--- DATA SUPPLIED Enclosed Below ---
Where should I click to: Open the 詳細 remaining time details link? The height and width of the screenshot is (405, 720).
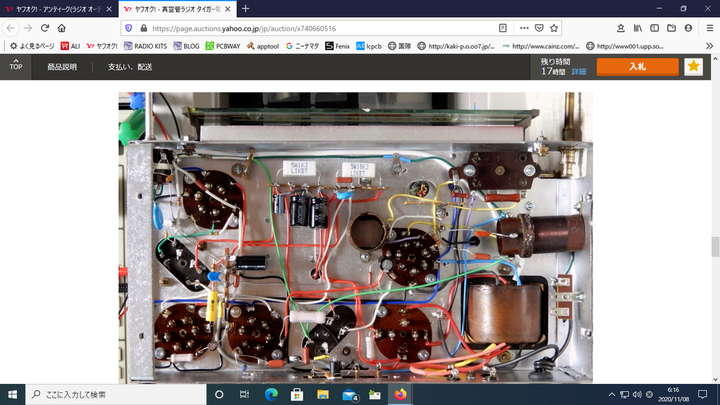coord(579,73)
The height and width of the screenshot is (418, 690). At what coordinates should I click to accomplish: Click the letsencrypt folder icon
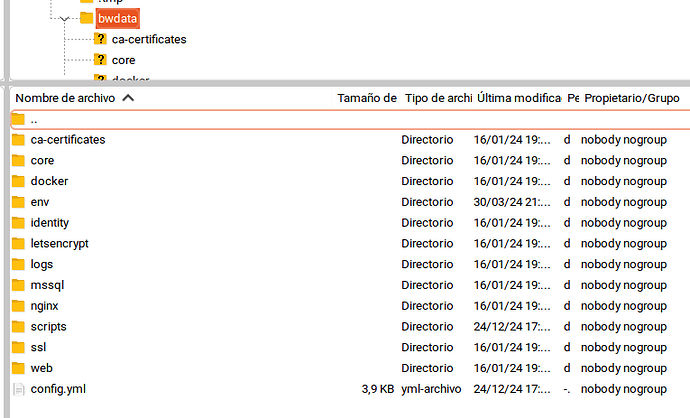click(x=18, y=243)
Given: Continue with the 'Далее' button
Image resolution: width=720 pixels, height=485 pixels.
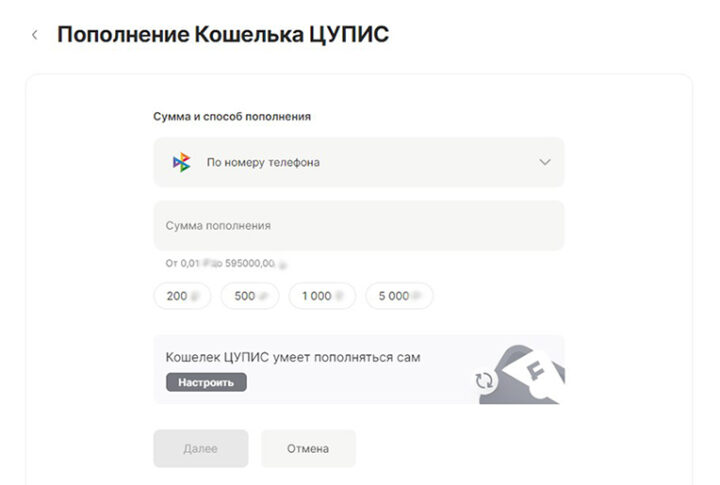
--- End of Enclosed DATA SUPPLIED ---
--- DATA SUPPLIED Enclosed Below ---
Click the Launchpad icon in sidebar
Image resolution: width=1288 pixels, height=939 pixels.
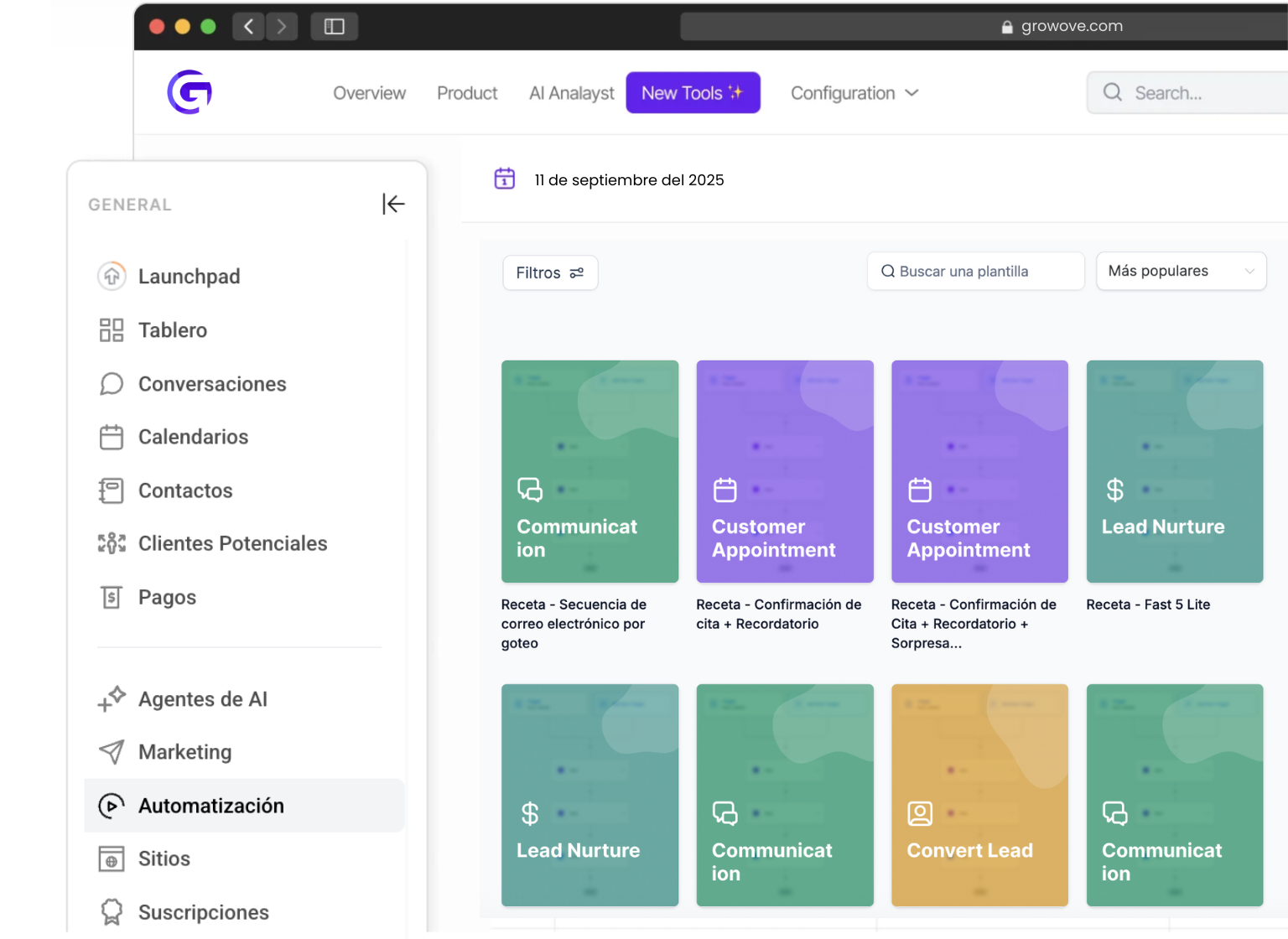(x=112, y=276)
--- End of Enclosed DATA SUPPLIED ---
* [EXERCISE OBJECTIVE] Reproduce the records above exactly, but only from the line with "Where should I" up to and including the line with "Image resolution: width=720". Leave the pictures out.

* [SOLUTION TO THIS EXERCISE]
Where should I click to: Open the 詳細 remaining time details link? The height and width of the screenshot is (405, 720).
coord(579,73)
The height and width of the screenshot is (418, 690). At what coordinates should I click to accomplish: Click the letsencrypt folder icon
click(x=18, y=243)
Given: Continue with the 'Далее' button
Image resolution: width=720 pixels, height=485 pixels.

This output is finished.